If you have been reading the title, you know why we picked it as one of our favorites in Marvel’s recent “Fresh Start” initiative. And all of the things we love about it — the goofy science fantasy, the charming and endearing family dynamic, the brilliant supporting cast — are on display in this single issue. There’s an especially wonderful panel when Lunella Lafayette (Moon-Girl) meets Valeria Richards. They’re back to their own non-WotR storyline in the next issue, but I’m calling this book highly recommended not because you need to see why the giants wreak havoc on Yancy Street, but because you should probably be reading Fantastic Four anyway.
Now, on to the other tie-ins:
Can I advise skipping War of the Realms: Giant-Man #2 when I just gave the first issue a “recommended” tag two weeks ago? Probably not. That’d piss you off. But this book doesn’t elevate beyond its clever concept — a quartet of Marvel super-characters with the ability to giant-size themselves infiltrating the Frost Giants’ base in Florida to assassinate Ymir. The second issue is even more of a ramshackle affair, and I doubt a one of you will give a shit about Scott Lang or his cohorts by the end of this. But, okay… still sorta recommended because, well, there’s only one more issue after this and, I mean, we do want to see if they kill the primal Giant, yeah?
The obligatory anthology series for this event is only three issues long, and given how good the main feature is, Jason Aaron and Andrea Sorrentino’s “God Without Fear,” I really wish there were more of these. (Fucking Journey into Mystery has five issues?!?) The other two one-shot tales, one featuring Doctor Strange, and the other showcasing Wiccan & Hulking, are entertaining as well. The mettlesome Marvel marketers call this series a “must-read companion,” and I can’t help but agree. War of the Realms: War Scrolls #2 is an essential read.

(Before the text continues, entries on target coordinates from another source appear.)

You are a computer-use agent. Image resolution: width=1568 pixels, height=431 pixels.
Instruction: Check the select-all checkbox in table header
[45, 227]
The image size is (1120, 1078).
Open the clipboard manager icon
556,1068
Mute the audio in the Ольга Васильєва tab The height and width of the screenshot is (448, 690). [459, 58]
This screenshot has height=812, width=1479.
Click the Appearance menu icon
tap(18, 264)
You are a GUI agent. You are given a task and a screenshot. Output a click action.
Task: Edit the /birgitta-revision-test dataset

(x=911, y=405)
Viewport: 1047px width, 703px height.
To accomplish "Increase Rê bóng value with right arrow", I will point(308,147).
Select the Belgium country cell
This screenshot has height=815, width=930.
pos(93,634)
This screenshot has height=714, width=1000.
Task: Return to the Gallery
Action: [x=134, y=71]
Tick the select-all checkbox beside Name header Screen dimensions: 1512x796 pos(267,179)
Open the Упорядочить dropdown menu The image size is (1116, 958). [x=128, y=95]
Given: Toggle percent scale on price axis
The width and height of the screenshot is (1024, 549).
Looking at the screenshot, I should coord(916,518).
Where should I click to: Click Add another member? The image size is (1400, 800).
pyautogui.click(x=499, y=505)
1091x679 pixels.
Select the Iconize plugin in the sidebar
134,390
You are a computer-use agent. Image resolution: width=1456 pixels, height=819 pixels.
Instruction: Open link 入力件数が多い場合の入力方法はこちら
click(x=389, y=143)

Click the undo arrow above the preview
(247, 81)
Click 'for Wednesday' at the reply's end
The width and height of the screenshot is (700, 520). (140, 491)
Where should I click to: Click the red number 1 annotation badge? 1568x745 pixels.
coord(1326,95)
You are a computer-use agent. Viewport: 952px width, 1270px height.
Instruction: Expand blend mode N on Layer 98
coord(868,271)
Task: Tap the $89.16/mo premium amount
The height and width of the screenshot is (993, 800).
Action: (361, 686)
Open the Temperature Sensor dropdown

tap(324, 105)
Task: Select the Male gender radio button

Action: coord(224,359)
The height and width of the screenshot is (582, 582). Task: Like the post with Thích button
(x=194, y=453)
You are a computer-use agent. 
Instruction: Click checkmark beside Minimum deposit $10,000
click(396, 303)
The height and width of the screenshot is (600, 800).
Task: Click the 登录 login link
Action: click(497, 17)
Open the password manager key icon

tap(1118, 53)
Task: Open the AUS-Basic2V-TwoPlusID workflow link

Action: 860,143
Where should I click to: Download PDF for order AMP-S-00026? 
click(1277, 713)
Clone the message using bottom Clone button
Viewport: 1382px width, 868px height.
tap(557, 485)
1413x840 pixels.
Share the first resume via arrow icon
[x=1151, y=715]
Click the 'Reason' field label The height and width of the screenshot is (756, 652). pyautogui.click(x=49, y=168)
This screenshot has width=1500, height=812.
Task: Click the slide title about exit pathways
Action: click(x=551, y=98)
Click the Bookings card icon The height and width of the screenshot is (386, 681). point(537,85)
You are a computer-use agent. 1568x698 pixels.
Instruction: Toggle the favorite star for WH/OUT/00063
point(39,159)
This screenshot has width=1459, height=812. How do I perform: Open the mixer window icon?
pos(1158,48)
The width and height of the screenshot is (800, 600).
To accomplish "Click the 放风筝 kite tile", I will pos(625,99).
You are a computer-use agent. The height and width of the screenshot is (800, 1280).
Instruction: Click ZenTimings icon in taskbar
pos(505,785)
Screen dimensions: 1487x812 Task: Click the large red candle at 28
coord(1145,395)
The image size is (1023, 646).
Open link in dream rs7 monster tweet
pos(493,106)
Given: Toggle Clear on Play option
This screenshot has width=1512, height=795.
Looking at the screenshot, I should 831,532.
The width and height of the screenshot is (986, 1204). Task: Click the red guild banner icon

If you started this trip because you were excited about the culmination of Aaron’s Asgardian opus, then you’re already reading this book. But let’s go ahead and earmark Thor #13 by Jason Aaron and Mike del Mundo as essential all the same. It’s a prequel tale, taking us back to a mission by Cul, the God of Fear, running some reconnaissance in Malekith’s home realm of Svartalheim, but it’s brilliant all the same. Aaron adds color to the cast of characters on both sides of this war, and the wizardry of del Mundo is always worth the price of admission.